Abrió la puerta de su casa y se encontró con que estaba completamente vacía. Su reacción fue estúpida, dio un paso atrás y comprobó que estaba en el piso correcto; después entró y fue pasando de habitación en habitación. Nada. Se habían llevado los muebles, los cuadros, los electrodomésticos, todo. Sólo habían dejado las cortinas colgadas en las ventanas. Comprobó el teléfono por enésima vez ese día. No había noticias de Luna. Tras dudar unos minutos, decidió llamar. El teléfono estaba apagado o fuera de cobertura, le respondió una grabación.

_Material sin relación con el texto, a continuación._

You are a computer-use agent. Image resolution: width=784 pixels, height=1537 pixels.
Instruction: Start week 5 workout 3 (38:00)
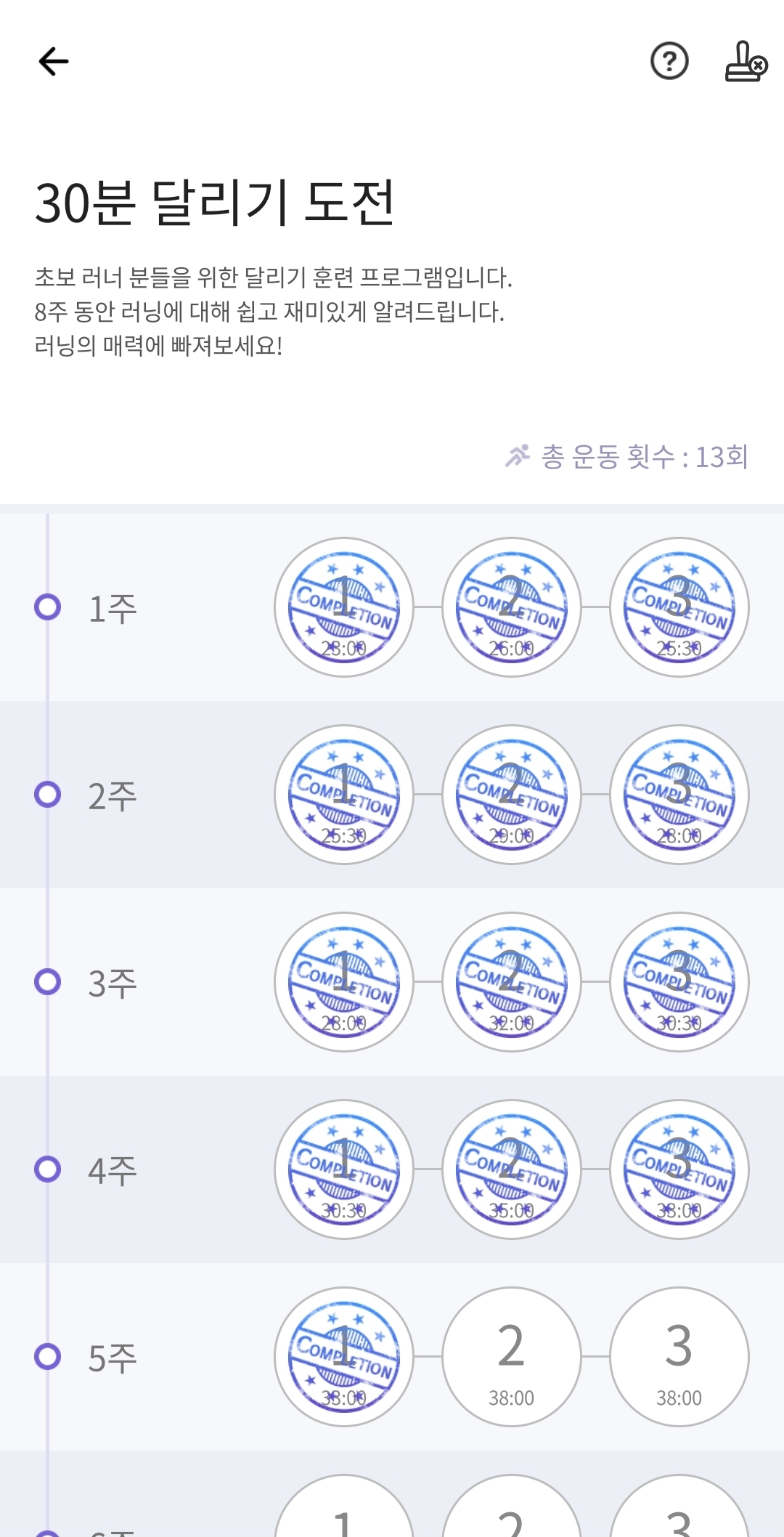click(679, 1357)
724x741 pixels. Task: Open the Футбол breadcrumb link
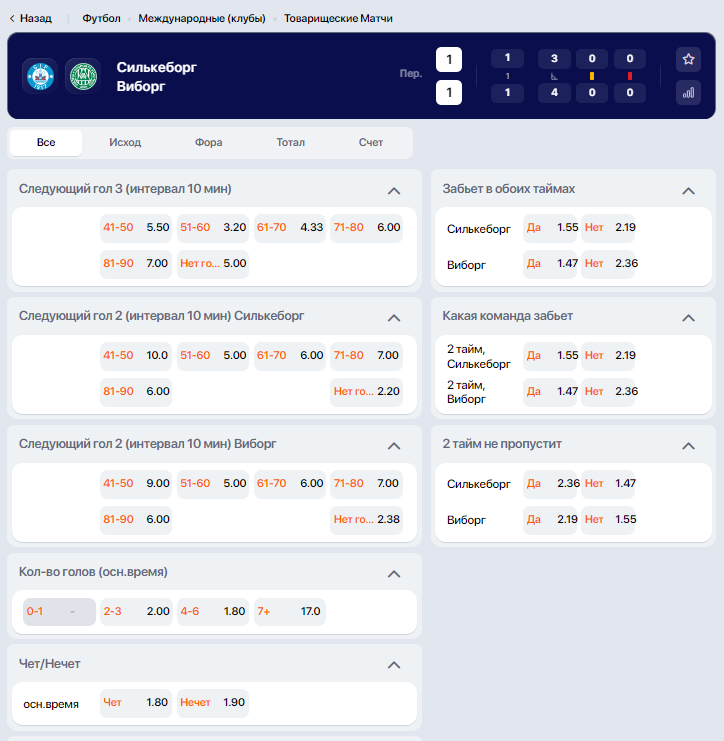pos(101,18)
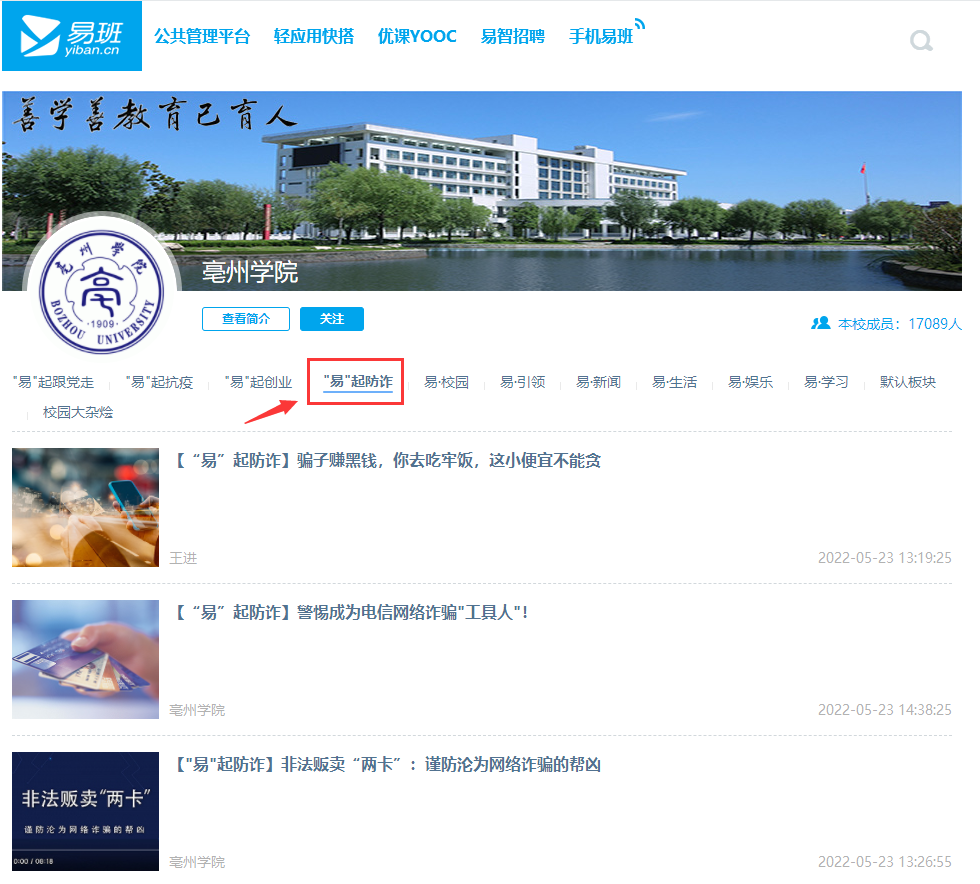Open the 校园大杂烩 section tab

pos(78,412)
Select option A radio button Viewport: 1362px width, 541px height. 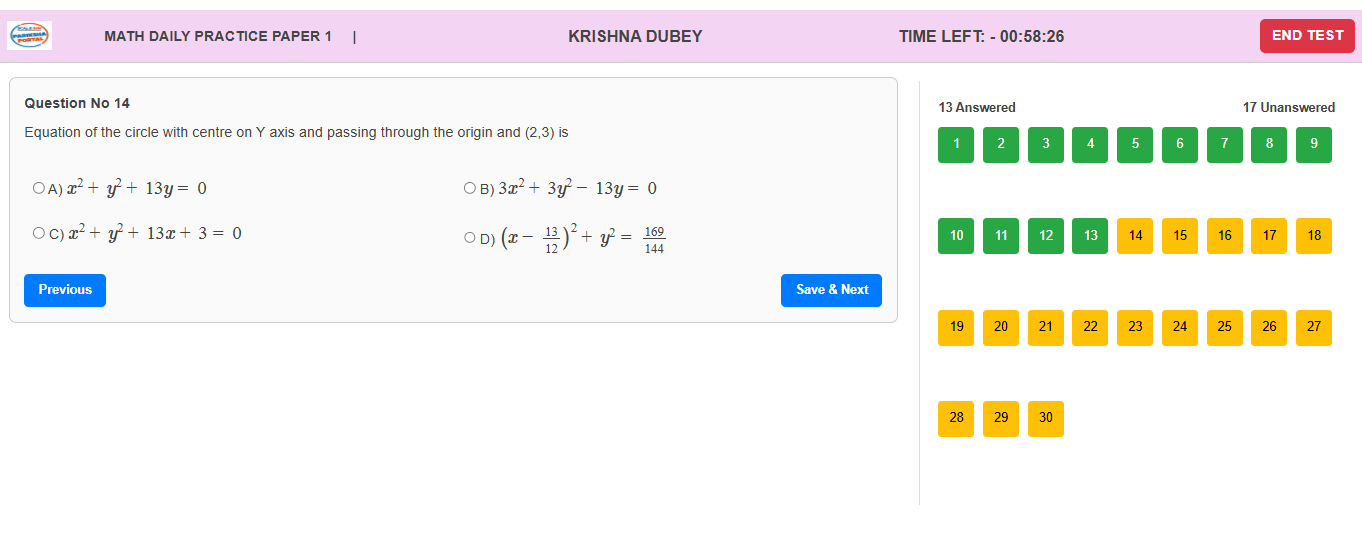pyautogui.click(x=39, y=188)
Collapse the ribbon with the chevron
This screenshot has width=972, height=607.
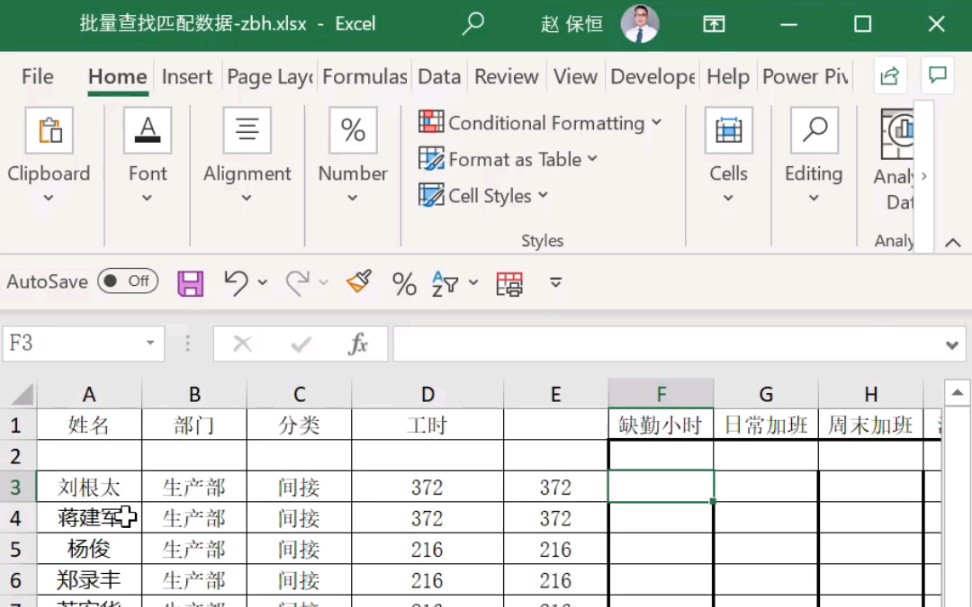(952, 241)
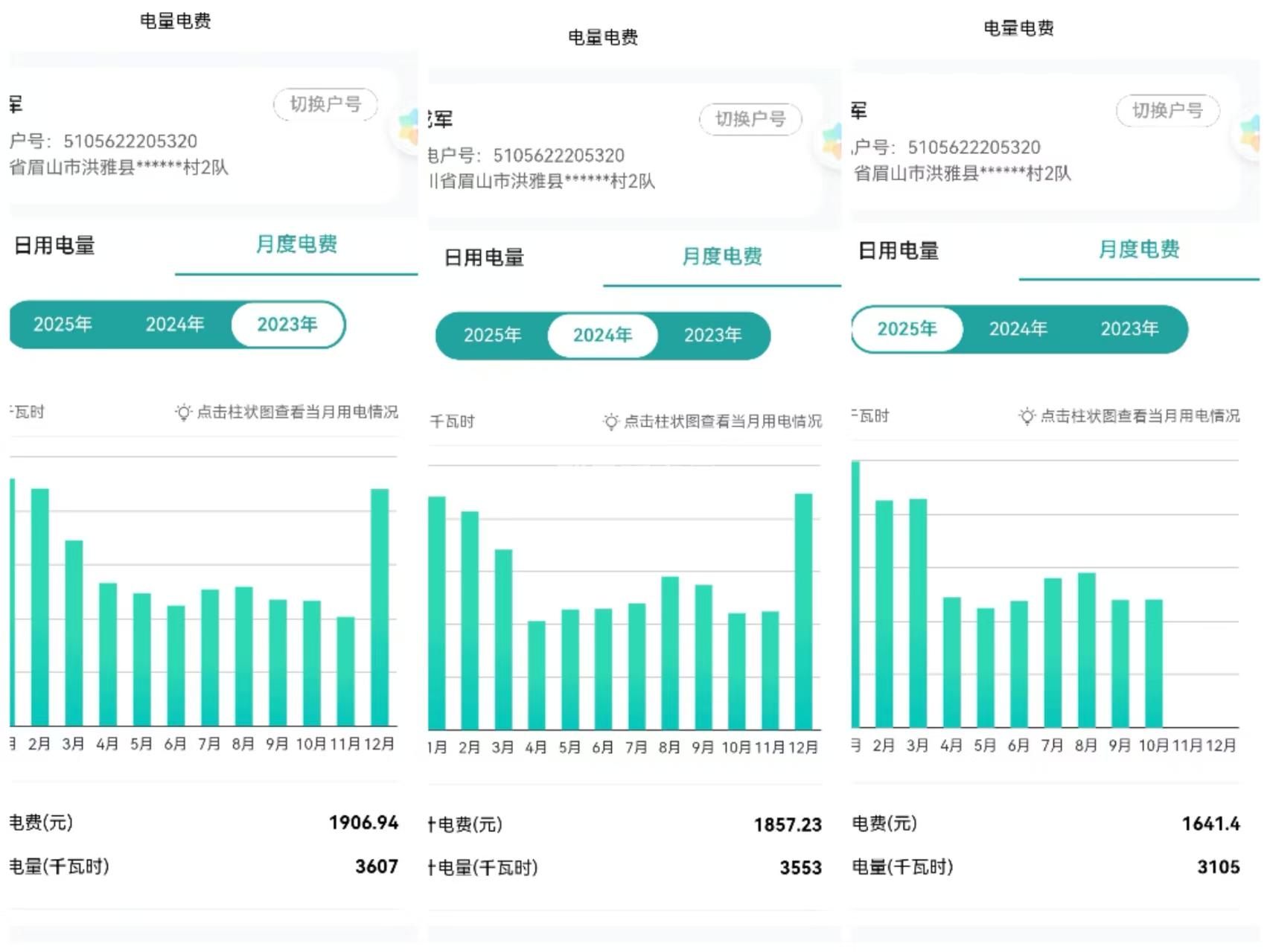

Antes de ir a la comisaría para denunciar lo sucedido pasó por un cajero automático porque apenas tenía dinero. La máquina rechazó la operación. Fue a otro, el mismo resultado. Entonces alguna alarma se disparó en su cerebro. Volvió a introducir la tarjeta, pero esta vez consultó el saldo: cero euros. A continuación consultó los movimientos de la cuenta: dos días antes había habido una retirada de todo el saldo disponible. Su cabeza empezó a darle vueltas. Consultó el teléfono. No había mensajes. Llamó a Luna. Su teléfono seguía apagado o sin cobertura.
Conduciendo muy despacio, porque se encontraba muy mal, llegó hasta la comisaría de policía. Allí le hicieron un sinfín de preguntas lo que colaboró a que se sintiera todavía peor. Su cabeza le daba vueltas y no entendía a dónde querían ir a parar aquellos policías con todas aquellas preguntas. Él no era ningún delincuente, ¡joder!, él era al que habían desvalijado la casa y la cuenta bancaria.
Le llevaron un vaso de agua. Tome un poco, le sentará bien, le dijo el policía. Le hizo caso. Se secó el sudor que le empapaba el rostro y volvió a mirar la fotografía que le acababan de poner delante. No terminaba de entender porqué le mostraban una fotografía de Luna algunos años más joven con el pelo muy corto, un aro en la nariz y otro en la oreja derecha, pero tan guapa como siempre.

¿Es ella?, le preguntó de nuevo el policía. ¿Si es quién?, dijo Ramón sin entender. ¿Si es esta su novia, la mujer con la que estaba viviendo?, dijo el policía con un tono de voz que no lograba ocultar del todo la irritación que sentía. Sí, es ella, dijo Ramón, pero, ¿y eso qué…? El  policía que estaba sentado ante él lo interrumpió. Pues eso nada, que esta mujer lleva media vida viviendo de hacer lo mismo que le ha hecho a usted.